The Punisher (2004, Jonathan Hensleigh)

Considering Dolph Lundgren got famous playing a blond Russian and can definitely act better than Kevin Nash, who doesn’t even have any lines and is terrible, it’s telling Jonathan Hensleigh didn’t bring him back for a small role, an acknowledgment of the far superior 1989 Punisher adaptation.

Whereas that film–and to some extent, the one following this effort–tried to be a senselessly violent action revenge movie, Hensleigh’s Punisher tries to rationalize the comic book character, who’s never been conducive to such analysis. The closest is Garth Ennis’s recently concluded terminating work on the character, which acknowledges the unreality and tragedy of being an unstoppable killing machine.

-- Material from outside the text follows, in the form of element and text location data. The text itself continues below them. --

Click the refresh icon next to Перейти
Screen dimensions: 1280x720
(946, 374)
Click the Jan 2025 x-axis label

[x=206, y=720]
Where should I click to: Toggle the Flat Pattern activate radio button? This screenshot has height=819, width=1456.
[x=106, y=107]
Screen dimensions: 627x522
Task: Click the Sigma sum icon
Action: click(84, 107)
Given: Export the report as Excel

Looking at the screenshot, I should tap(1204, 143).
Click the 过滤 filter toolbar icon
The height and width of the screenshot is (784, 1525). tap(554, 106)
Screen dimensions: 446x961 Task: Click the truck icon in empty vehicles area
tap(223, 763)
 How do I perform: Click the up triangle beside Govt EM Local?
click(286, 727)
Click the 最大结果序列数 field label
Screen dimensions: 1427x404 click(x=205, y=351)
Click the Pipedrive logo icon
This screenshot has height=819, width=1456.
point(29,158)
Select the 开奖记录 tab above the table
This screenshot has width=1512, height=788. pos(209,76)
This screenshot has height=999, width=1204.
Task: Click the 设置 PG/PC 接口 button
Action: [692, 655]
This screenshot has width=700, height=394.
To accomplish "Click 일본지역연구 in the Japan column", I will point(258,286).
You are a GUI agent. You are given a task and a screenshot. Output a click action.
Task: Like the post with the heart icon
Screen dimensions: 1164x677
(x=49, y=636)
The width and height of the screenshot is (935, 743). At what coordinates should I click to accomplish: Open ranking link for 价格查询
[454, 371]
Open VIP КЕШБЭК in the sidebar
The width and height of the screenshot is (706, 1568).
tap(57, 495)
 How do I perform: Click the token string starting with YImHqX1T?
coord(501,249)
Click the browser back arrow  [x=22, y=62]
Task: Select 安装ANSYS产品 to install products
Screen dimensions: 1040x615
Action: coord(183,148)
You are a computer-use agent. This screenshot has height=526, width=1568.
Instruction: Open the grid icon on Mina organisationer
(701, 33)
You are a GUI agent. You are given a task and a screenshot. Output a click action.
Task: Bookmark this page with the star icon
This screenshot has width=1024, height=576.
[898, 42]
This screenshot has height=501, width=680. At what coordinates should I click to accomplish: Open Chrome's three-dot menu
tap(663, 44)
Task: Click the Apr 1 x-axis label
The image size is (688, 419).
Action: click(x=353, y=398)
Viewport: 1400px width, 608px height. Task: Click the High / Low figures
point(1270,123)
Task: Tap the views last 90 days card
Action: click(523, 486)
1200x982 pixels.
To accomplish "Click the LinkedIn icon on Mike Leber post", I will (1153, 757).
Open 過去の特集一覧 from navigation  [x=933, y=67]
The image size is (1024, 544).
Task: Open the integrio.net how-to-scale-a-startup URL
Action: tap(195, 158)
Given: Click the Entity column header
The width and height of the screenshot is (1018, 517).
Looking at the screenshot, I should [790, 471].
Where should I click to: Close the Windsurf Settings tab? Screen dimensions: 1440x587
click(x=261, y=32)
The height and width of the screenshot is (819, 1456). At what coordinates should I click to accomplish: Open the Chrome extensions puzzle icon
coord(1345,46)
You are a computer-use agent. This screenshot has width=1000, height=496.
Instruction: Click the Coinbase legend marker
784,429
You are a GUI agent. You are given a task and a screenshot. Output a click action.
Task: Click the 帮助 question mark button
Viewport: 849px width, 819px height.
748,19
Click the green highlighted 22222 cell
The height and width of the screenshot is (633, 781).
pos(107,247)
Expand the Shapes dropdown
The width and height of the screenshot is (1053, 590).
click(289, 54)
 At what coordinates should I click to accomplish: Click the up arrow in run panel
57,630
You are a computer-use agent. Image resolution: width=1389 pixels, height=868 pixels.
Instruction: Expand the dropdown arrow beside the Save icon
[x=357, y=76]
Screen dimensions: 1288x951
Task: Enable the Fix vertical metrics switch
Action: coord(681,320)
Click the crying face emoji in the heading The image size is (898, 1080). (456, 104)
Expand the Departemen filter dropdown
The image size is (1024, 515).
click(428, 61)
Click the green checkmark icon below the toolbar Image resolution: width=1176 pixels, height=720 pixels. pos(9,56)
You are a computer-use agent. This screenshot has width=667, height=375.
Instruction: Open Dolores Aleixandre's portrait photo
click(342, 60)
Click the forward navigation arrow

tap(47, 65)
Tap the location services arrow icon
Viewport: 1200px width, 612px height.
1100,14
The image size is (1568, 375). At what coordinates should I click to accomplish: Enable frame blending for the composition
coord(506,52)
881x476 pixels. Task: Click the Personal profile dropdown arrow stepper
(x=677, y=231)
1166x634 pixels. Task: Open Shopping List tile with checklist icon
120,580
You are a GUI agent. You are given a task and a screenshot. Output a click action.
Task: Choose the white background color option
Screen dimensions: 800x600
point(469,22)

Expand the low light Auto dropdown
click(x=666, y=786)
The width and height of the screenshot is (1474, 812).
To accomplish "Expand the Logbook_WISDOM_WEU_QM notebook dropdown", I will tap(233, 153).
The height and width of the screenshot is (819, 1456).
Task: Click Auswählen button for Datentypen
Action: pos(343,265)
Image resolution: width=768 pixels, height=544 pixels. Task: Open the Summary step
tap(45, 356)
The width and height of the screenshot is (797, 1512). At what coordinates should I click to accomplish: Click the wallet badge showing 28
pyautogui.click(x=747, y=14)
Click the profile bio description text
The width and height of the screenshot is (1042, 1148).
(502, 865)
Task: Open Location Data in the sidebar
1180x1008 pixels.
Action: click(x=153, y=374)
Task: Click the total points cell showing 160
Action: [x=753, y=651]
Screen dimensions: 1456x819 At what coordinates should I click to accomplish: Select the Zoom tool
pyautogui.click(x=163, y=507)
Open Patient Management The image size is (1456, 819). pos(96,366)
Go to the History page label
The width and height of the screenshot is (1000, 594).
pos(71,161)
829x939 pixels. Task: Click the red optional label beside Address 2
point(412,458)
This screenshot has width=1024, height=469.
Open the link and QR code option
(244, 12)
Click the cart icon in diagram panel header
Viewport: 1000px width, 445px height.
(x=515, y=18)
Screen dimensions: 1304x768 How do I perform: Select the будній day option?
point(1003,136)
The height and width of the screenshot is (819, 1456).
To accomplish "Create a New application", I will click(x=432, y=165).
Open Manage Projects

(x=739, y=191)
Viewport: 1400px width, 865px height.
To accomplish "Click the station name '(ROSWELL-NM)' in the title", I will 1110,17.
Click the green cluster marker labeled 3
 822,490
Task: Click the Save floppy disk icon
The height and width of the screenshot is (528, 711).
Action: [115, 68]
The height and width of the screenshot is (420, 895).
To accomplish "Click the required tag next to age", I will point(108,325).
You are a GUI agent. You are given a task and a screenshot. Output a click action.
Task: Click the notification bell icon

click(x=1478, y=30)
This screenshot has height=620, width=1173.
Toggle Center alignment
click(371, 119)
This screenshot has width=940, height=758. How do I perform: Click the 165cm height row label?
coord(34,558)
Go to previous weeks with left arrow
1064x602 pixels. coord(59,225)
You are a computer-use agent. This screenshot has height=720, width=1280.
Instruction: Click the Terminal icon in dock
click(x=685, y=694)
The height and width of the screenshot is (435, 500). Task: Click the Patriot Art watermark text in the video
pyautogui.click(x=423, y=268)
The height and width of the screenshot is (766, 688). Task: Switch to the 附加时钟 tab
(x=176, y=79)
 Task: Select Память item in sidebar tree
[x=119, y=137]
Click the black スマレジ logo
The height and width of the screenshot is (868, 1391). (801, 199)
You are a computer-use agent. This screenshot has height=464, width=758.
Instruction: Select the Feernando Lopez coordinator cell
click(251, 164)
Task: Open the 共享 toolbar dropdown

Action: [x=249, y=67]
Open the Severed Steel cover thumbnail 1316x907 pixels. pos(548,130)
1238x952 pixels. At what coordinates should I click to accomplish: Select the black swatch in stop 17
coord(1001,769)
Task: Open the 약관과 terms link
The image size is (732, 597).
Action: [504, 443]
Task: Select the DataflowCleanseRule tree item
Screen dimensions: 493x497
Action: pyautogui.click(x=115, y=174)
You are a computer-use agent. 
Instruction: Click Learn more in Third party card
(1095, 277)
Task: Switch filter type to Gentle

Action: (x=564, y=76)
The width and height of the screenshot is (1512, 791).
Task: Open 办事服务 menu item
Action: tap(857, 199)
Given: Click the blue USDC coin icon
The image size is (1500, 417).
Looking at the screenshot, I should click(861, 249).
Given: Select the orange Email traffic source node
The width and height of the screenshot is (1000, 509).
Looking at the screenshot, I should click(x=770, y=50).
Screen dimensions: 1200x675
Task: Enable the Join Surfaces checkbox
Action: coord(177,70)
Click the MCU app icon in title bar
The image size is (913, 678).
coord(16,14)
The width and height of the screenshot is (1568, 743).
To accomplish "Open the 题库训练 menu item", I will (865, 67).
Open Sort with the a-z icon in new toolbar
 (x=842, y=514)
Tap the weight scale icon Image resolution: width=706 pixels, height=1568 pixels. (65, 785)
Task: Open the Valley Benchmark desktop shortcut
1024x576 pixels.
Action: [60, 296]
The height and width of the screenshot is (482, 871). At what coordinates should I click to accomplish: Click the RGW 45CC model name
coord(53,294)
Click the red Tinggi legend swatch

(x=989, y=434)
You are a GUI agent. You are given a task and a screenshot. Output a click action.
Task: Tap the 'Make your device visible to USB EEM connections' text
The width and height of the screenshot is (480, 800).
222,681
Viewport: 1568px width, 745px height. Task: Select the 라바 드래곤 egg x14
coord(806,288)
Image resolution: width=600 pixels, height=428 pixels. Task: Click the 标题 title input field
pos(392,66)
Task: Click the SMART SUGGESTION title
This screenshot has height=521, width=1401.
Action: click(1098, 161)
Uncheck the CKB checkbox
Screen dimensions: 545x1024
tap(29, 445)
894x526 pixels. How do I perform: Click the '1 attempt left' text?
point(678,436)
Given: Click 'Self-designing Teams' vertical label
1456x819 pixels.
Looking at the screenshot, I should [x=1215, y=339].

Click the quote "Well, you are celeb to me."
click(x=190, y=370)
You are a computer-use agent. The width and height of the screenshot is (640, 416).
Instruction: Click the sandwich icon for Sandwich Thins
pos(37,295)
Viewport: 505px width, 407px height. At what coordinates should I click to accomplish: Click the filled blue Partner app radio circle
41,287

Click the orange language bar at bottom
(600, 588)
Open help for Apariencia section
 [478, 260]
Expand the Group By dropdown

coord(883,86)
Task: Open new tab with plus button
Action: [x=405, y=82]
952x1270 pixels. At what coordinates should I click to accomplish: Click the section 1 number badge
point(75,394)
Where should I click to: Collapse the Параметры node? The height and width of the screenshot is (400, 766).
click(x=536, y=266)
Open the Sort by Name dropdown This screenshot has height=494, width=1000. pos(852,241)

Hensleigh tries to turn Thomas Jane’s Punisher into a sympathetic hero. He fails miserably and, as a result, gives Jane the worst written role in a movie filled with poorly written roles. When John Travolta, all in all, turns in a better performance than Will Patton, it might very be the end of the world as we know it.

Laura Harring is atrocious. Who else… oh, poor Roy Scheider. Why was he in this one?

The best performance is from Rebecca Romijn. Really. She’s actually totally believable as a regular person with real problems. Ben Foster and John Pinette are both good too, as Romijn’s sidekicks.

Hensleigh is a boring director, but not terrible. His wife, Gale Anne Hurd, probably got him the job. She should have brought in a real screenwriter.

Carlo Siliotto’s music, though inappropriate (it’s heroic), is all right.